Listed records:
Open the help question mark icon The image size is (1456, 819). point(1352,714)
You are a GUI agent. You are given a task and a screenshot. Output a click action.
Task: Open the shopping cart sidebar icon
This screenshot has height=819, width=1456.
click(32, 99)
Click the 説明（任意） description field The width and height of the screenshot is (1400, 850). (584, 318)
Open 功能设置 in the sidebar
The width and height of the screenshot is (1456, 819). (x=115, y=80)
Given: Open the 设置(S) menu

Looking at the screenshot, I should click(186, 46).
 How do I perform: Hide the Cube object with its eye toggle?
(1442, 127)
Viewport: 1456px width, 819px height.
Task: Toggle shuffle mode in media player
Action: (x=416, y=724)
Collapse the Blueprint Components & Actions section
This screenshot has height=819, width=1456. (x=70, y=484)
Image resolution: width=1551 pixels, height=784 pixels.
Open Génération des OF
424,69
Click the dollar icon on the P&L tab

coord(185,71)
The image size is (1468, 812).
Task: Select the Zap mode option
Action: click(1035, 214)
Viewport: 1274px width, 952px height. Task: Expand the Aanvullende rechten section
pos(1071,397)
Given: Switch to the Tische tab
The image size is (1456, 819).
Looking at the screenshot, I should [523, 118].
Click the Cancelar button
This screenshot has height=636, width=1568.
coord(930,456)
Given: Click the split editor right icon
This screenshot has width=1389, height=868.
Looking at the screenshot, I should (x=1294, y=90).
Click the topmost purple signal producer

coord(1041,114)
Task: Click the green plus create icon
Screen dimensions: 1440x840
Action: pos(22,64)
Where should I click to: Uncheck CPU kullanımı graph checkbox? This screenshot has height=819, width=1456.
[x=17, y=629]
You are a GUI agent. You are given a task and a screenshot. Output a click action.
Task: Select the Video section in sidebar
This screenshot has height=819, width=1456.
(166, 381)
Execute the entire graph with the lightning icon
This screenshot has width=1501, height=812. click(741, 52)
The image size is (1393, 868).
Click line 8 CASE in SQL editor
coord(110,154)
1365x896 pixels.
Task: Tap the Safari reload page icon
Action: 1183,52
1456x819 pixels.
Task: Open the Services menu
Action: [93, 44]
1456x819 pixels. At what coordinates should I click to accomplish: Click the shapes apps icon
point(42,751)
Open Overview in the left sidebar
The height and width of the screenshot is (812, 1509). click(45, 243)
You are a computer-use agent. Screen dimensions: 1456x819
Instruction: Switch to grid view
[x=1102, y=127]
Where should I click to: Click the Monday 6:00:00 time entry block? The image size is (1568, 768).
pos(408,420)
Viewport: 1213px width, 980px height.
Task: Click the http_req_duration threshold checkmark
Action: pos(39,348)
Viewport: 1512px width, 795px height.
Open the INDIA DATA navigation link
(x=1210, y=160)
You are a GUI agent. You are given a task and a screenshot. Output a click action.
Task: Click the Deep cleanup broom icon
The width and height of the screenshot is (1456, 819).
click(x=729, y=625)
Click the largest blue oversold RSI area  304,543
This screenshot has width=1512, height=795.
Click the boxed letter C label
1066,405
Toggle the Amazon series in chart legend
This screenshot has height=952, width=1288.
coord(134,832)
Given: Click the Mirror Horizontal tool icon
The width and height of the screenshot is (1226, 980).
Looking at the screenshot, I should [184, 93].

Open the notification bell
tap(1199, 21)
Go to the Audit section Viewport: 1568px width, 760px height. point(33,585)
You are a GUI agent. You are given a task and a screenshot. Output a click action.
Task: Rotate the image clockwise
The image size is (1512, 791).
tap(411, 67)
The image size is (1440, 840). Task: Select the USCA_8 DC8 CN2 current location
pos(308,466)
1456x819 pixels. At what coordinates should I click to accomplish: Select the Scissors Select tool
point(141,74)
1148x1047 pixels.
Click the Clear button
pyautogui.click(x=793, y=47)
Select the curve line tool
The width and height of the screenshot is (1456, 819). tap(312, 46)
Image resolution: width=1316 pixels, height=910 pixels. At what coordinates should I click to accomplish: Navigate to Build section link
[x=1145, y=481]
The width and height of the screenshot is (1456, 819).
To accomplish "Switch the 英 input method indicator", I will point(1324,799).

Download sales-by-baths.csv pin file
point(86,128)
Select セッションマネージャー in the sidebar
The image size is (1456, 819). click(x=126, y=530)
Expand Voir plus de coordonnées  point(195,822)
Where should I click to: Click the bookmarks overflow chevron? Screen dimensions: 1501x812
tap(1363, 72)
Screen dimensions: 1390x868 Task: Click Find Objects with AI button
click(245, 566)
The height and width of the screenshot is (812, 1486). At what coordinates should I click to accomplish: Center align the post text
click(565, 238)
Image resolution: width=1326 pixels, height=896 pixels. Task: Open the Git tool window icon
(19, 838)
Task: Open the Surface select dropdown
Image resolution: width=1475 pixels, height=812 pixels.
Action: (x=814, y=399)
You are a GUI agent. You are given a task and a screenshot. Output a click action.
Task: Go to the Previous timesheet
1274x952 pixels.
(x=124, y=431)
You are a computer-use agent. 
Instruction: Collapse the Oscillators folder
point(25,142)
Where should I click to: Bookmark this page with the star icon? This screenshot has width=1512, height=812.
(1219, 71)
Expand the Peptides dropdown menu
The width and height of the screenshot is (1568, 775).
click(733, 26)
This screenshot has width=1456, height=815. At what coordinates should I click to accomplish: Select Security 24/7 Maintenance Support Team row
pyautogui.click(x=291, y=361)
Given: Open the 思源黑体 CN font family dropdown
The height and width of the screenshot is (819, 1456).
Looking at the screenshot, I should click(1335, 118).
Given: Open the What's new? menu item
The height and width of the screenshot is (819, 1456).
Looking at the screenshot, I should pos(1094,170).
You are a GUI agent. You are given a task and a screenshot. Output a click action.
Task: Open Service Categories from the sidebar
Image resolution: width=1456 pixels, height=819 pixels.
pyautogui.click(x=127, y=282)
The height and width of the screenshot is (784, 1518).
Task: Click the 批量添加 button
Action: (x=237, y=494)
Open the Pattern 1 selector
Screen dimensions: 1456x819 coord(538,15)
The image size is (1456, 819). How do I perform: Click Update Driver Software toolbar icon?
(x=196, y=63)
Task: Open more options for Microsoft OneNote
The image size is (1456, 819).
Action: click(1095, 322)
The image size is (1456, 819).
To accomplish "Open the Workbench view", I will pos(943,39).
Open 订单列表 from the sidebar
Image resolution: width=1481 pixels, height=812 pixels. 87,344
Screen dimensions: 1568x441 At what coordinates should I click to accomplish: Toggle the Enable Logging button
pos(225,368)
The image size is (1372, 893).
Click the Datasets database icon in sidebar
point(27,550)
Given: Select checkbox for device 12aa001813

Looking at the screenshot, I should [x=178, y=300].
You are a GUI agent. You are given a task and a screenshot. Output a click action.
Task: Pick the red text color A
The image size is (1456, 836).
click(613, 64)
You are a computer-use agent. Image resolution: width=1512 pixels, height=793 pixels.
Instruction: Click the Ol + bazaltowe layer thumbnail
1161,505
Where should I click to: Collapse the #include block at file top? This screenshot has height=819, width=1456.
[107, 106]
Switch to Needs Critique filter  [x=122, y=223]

Work instructions: Start with the line above that contains "Given: Click the Mirror Horizontal tool icon" and stop after the line that contains "Go to the Audit". Output those lines exactly, and only those.

Answer space:
Given: Click the Mirror Horizontal tool icon
The width and height of the screenshot is (1226, 980).
Looking at the screenshot, I should [184, 93].

Open the notification bell
tap(1199, 21)
Go to the Audit section Viewport: 1568px width, 760px height. point(33,585)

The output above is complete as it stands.